If there’s one lesson to be gleaned from all the mobile TV trials in the last year or so, it’s that users aren’t very interested in paying for the stuff. In just the last couple of weeks:
. Toshiba said it will shutter its Mobile Broadcasting Corporation in Japan – at a cost of nearly a quarter-million dollars – citing a failure to find an audience amid a host of free competing offerings.
. An effort to deliver a video subscription service in Germany fizzled after carriers reportedly balked at supporting DVB-H, opting instead to offer phones that receive DVB-T broadcasts at no charge.
. The BBC said it is hoping to resume 3G broadcasts at bargain-basement rates after a 12-month trial that saw “limited” daily reach (peaking at just 580 viewers in June 2007) and a monthly average consumption of just 13 minutes per month.
. And a one-day audit of DMB usage in Korea – a hotbed of mobile-phone usage – by TNS Media found that overall viewership was a mere 1.17% of consumers, with roughly 3.6% tuning in during the evening commute.
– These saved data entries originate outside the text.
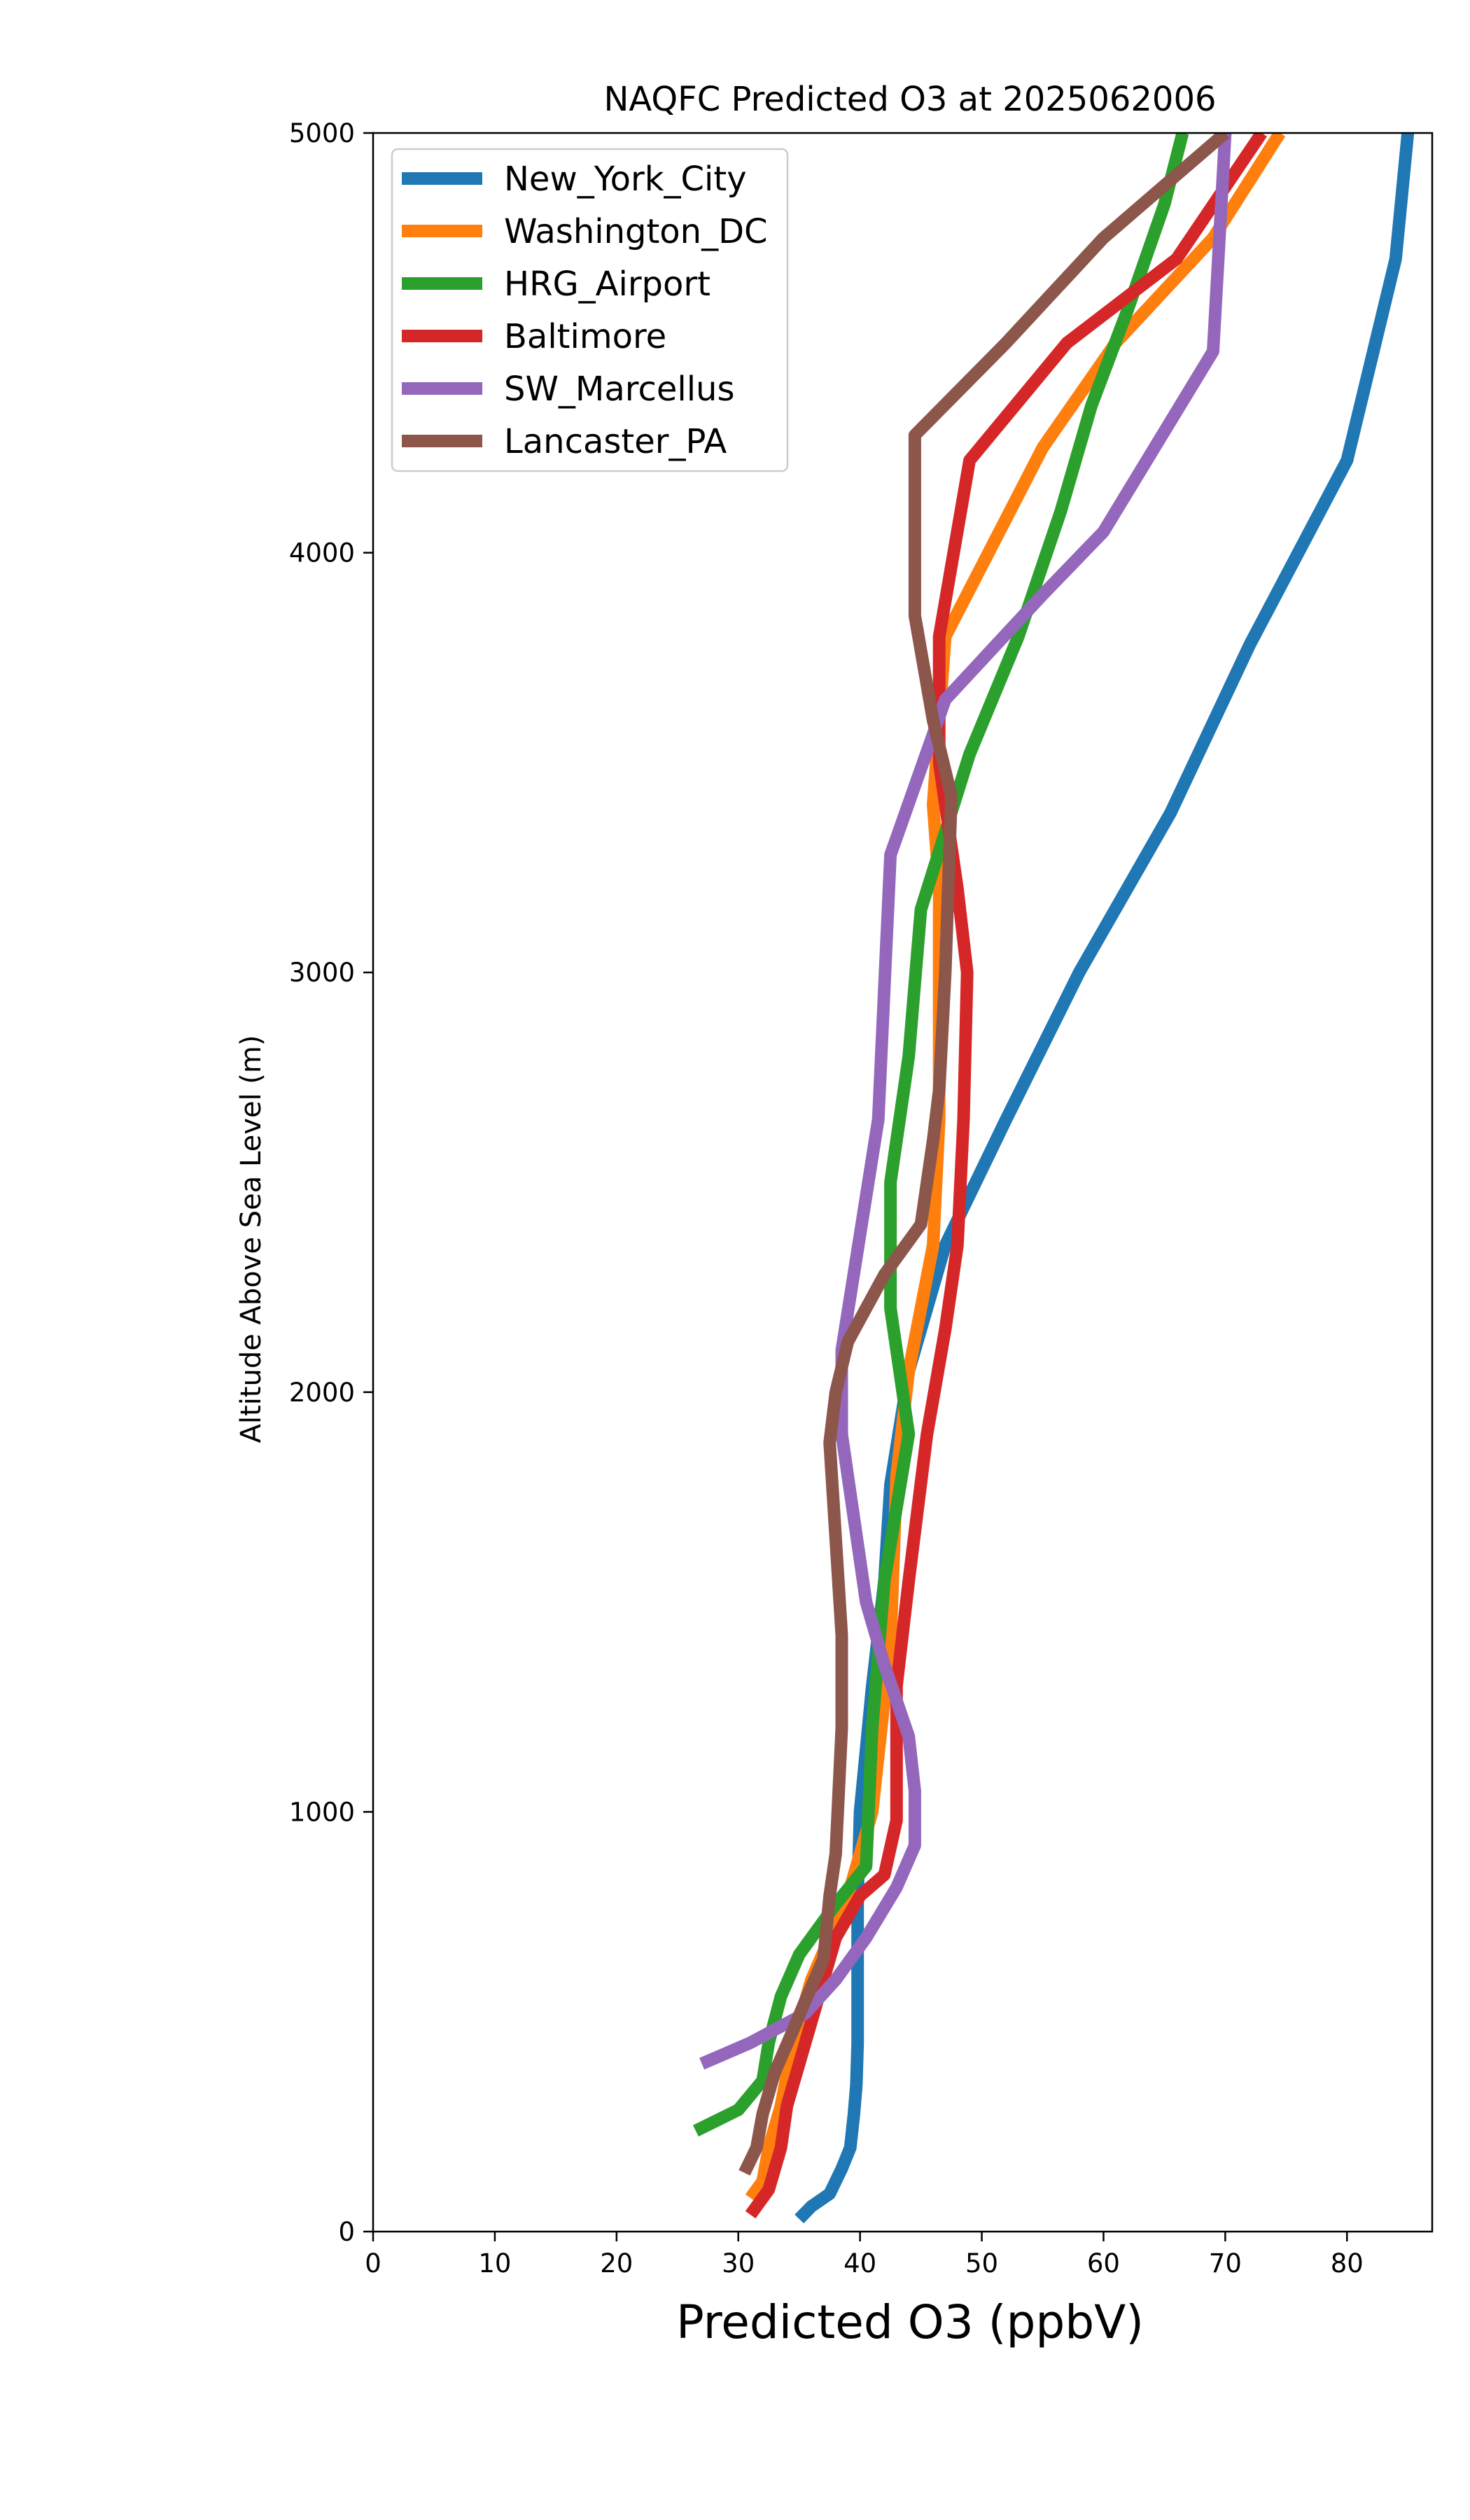  I want to click on y-axis-label: Altitude Above Sea Level (m), so click(251, 1239).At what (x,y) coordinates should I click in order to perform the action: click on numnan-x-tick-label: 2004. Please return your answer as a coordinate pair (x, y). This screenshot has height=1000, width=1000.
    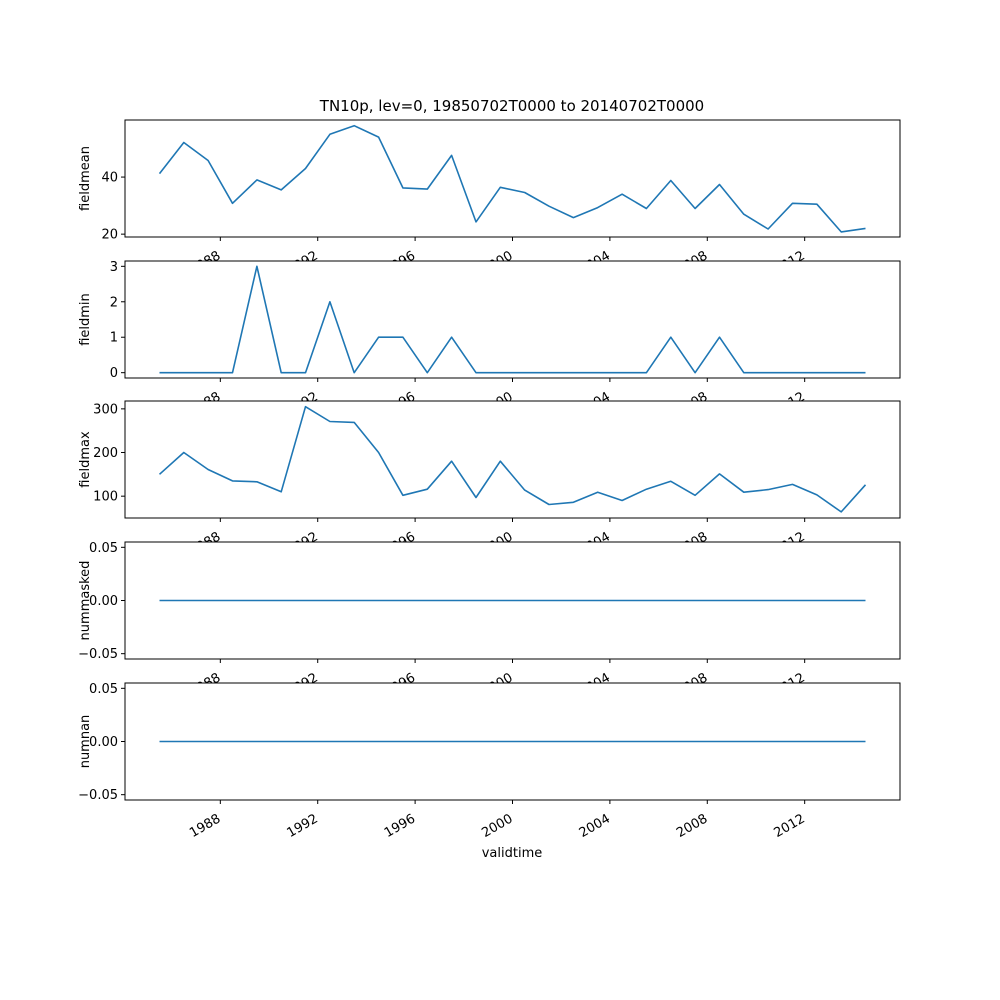
    Looking at the image, I should click on (595, 826).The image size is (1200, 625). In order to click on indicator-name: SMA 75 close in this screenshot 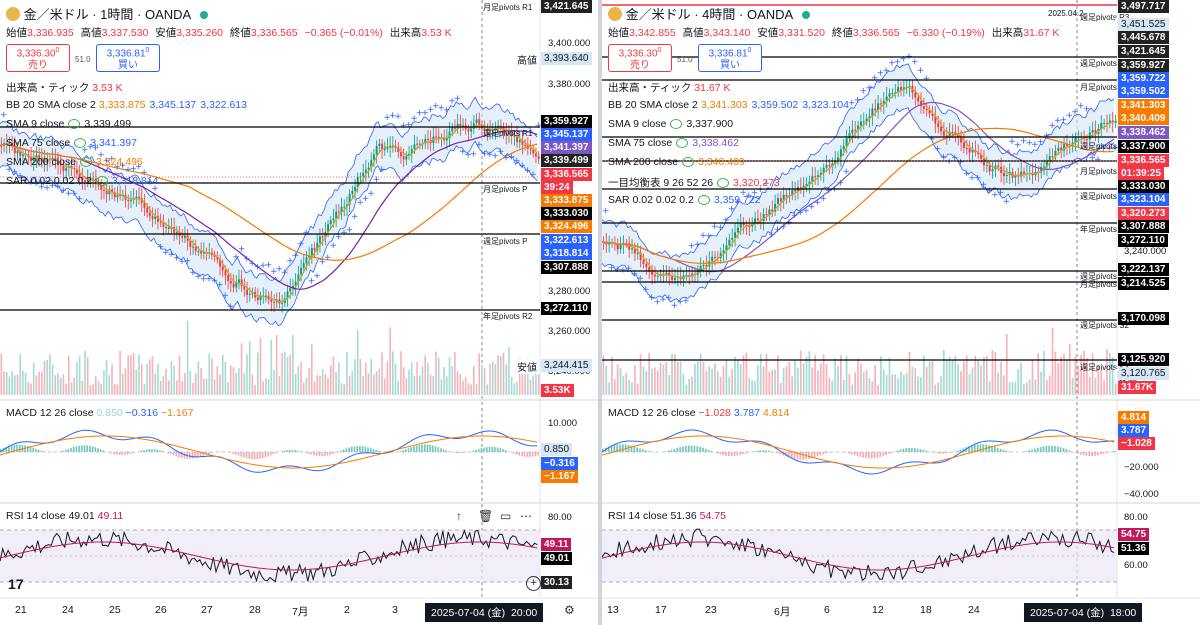, I will do `click(640, 143)`.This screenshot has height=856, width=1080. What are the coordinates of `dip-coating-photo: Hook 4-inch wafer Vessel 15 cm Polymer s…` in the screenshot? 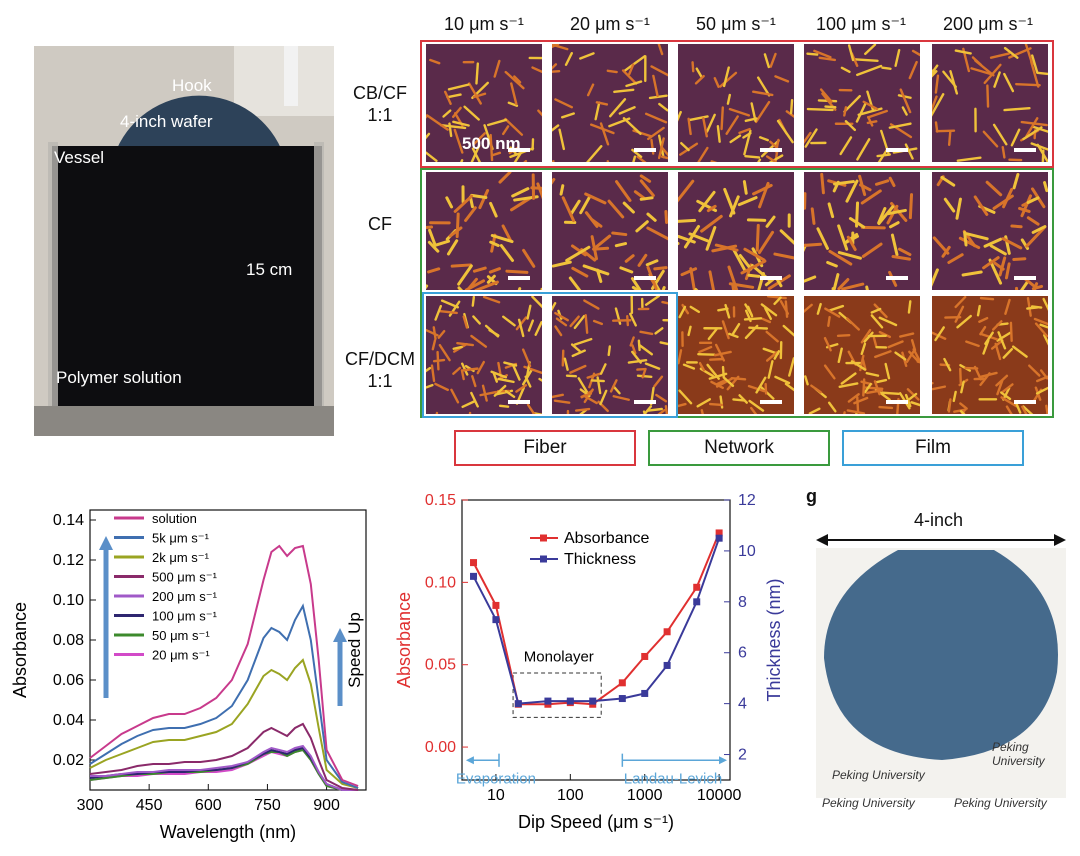 It's located at (184, 241).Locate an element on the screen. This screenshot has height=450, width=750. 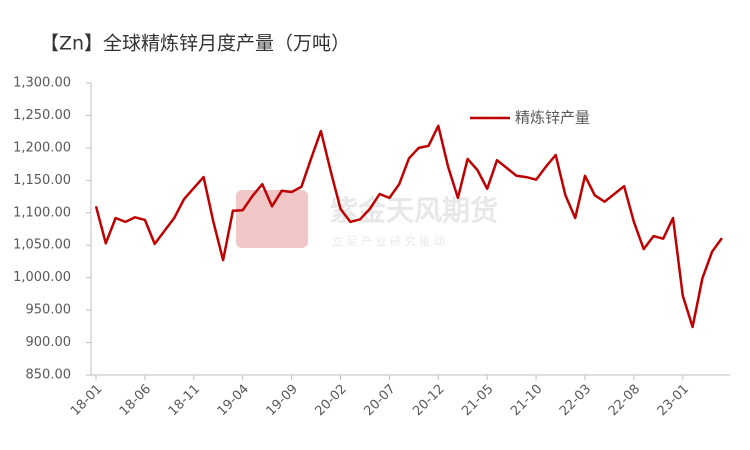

MobiTV provided one of the few bright spots on the landscape, notching its 4-millionth subscriber. But even that news was tempered by the service’s slowing growth: the company took 10 months to add its latest million customers, but its expansion from 2 million to 3 million users required only eight months.
So is mobile TV dead on arrival? Well, yes – at least in terms of using a phone to watch traditional broadcasts. It’s become clear that users aren’t interested in shelling out $10 or $15 a month to watch David Letterman or “The Office” on a tiny screen while on the go.
But that doesn’t mean that there’s no interest in wireless video. Mywaves appears to be gaining traction with an ad-supported service that delivers Internet-based video content to mobile phones, and place-shifting technologies such as Sling Media’s SlingBox continue to find an audience among early adopters looking to watch their home TV broadcasts on wireless devices – free.
The problem, according to a new Parks Associates report, is “an obvious chicken-and-egg obstacle” where users are loath to pay for a new service, and won’t be exposed to mobile video unless they do. So the key, it seems, is to tap the advertising dollars that have always supported television, and to leverage both user-generated content and premium offerings to get consumers to tune in. Because in the era of YouTube and Hulu.com, convincing users to open up their wallets for any kind of video is a tall order. Asking them to do it for traditional TV on a postage-stamp screen seems doomed to fail.